Pricing is based on the company making 10 percent profit on jobs sold. Hurd’s salesperson will make a commission of 3 percent of that profit the first year of the maintenance contract only. (Maintenance contracts are generally three years.)
“He was very open to this plan because he has worked in the industry for a while and at previous jobs his salary was commission on net profit, not gross sales, so this gives him more opportunity,” Hurd says.
Hurd chose this compensation model based on what he thought the company could afford. “There are other accounts he is maintaining without a commission, and the commission is based on what I could spare on the profit margin,” he says.
Hurd’s salesperson is motivated by this commission model. And that’s the key, Huston points out. Sales incentives should inspire team members to drive company growth. The problem comes when an incentive or pay model propels personal growth without regard to the business’s overall health.
Huston has seen how commission can work against a company. At one landscaping firm, a top-performing salesperson focused on design/build work was making 8 percent commission on sales and selling $1.2 to $1.4 million per year.
The owner was paying her about $120,000 annually – but she wasn’t interested in any activity not directly tied to boosting her sales numbers.
“If the owner asked her to do something that did not specifically reflect on her commission, she didn’t want to do it,” Huston says. “She didn’t want to take this or that call. It was all about the commission.”
This owner switched gears after firing that salesperson and hiring another. He instead offered an $80,000 salary with a year-end bonus tied to performance. They set a sales goal of $1 million. “He wanted someone who would look out for the best interests of the company, and this arrangement worked out great,” Huston says.
“If the owner asked her to do something that did not specifically reflect on her commission, she didn’t want to do it.” Jim Huston, J.R. Huston Consulting
Huston compares this salary/bonus model to how Nordstrom handles sales and service. “They do not have commission salespeople on the floor because you get people who are only interested in doing what impacts their commission and they forget about what’s best for the company,” he says.
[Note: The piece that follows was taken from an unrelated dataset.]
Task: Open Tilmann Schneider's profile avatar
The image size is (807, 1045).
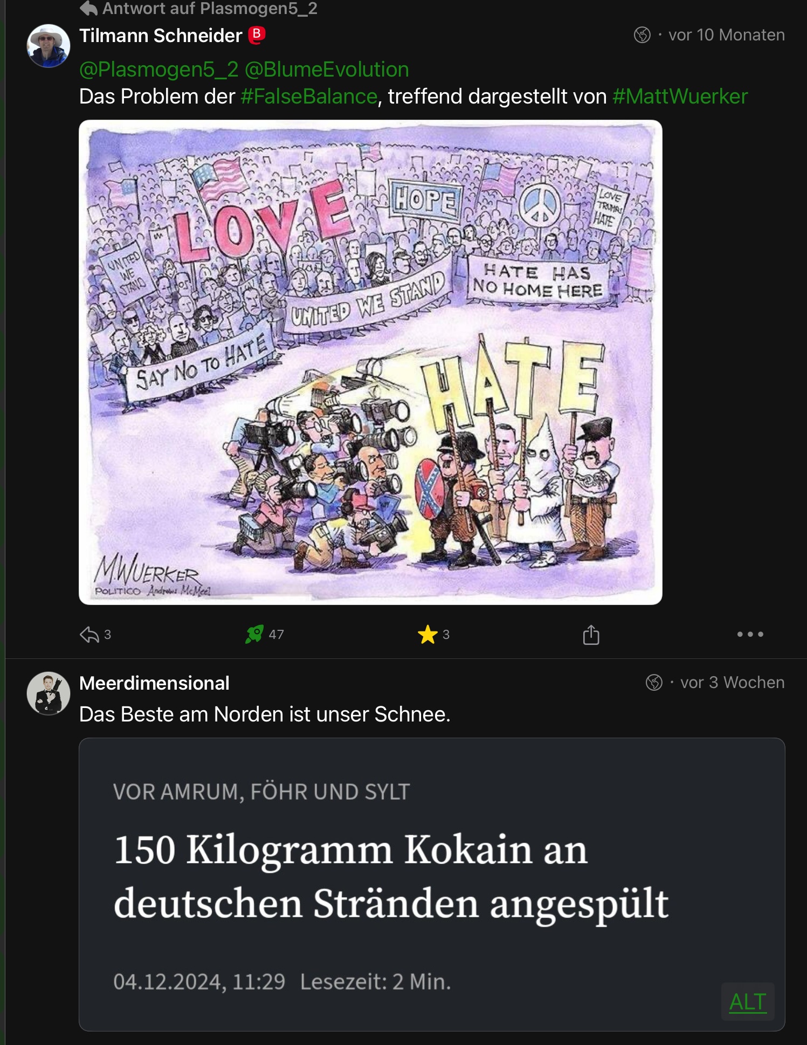Action: pyautogui.click(x=49, y=46)

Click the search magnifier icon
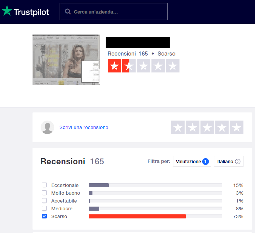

For any incentive, first ask: What is the point? Do you want to motivate an employee to produce more or reward a worker for their efforts?
Commission-based programs can push growth. For example, an irrigation service company noticed that a technician was only billing four or five hours per day. So, the owner told the technician he’d get paid $25/hour for billable hours and $12/hour for other time. His productivity doubled, and sales and profitability reflected that.
At Reef Tropical, President Claude Kershner IV says it’s important to have the compensation conversation with manager-level salespeople to understand what motivates them and what types of incentives will retain them since they are driving value to your business.
Reef Tropical’s sales manager makes a salary plus commission on total sales, along with a profit-sharing bonus. Two junior salespeople make an hourly rate plus commission based on their individual total sales. Providing commission on the total sales number is an incentive, Kershner says. “It’s much more attractive for the salesperson,” he says.
Ultimately, compensation is a matter of finding the right fit for the account managers/business development employees and the company.